> [Passage for review]
Parsley: Not Just for Salad
Parsley is one of the most common herbs in the kitchen, whether as flavoring, garnish or spice, you can expect a savory treat with the freshness of parsley.
The list on ways to use parsley in cooking is endless! It has a subtle taste that does not overpower other flavors, and can be used as a palate cleanser in gourmet dishes. The well-known variety of parsley is the Italian parsley, which has flat leaves.
It is widely used as seasoning that adds flavor and a fresh note to any dish. The curly leaf parsley is another variety that is often used in most garnishes.
Parsley has medicinal properties as well. It can be a diuretic. Kidney stones and infection of the gall bladder is said to be preventable if parsley is taken regularly. It does wonders for the digestive tract and cleans the digestive system as it is carminative. Parsley is also beneficial as a tonic for the liver and kidney.
Growing parsley is not hard. Keeping one in your kitchen will be very productive especially if you love cooking. Read on for our full guide on how to grow parsley in your own garden or kitchen.

> [Supplied data]
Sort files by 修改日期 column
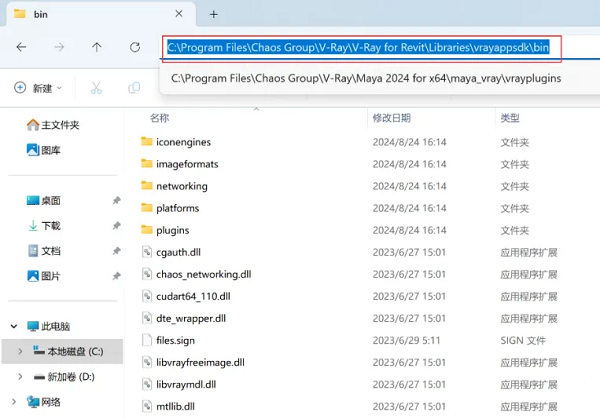The width and height of the screenshot is (600, 419). (x=392, y=118)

> [Brief A] Repeat the passage on parsley between "The list on" and "has flat leaves.", inclusive.
> [Brief B] Tell whether each statement agrees with the passage on parsley, answering yes or no and quoting the words of the passage that decide it: (i) Italian parsley has curly leaves. (ii) Parsley can serve as a palate cleanser in gourmet dishes. (iii) Parsley is said to be a tonic for the liver and kidney.

> [Worked solution A]
The list on ways to use parsley in cooking is endless! It has a subtle taste that does not overpower other flavors, and can be used as a palate cleanser in gourmet dishes. The well-known variety of parsley is the Italian parsley, which has flat leaves.

> [Worked solution B]
(i) No: "the Italian parsley, which has flat leaves."
(ii) Yes: "can be used as a palate cleanser in gourmet dishes."
(iii) Yes: "Parsley is also beneficial as a tonic for the liver and kidney."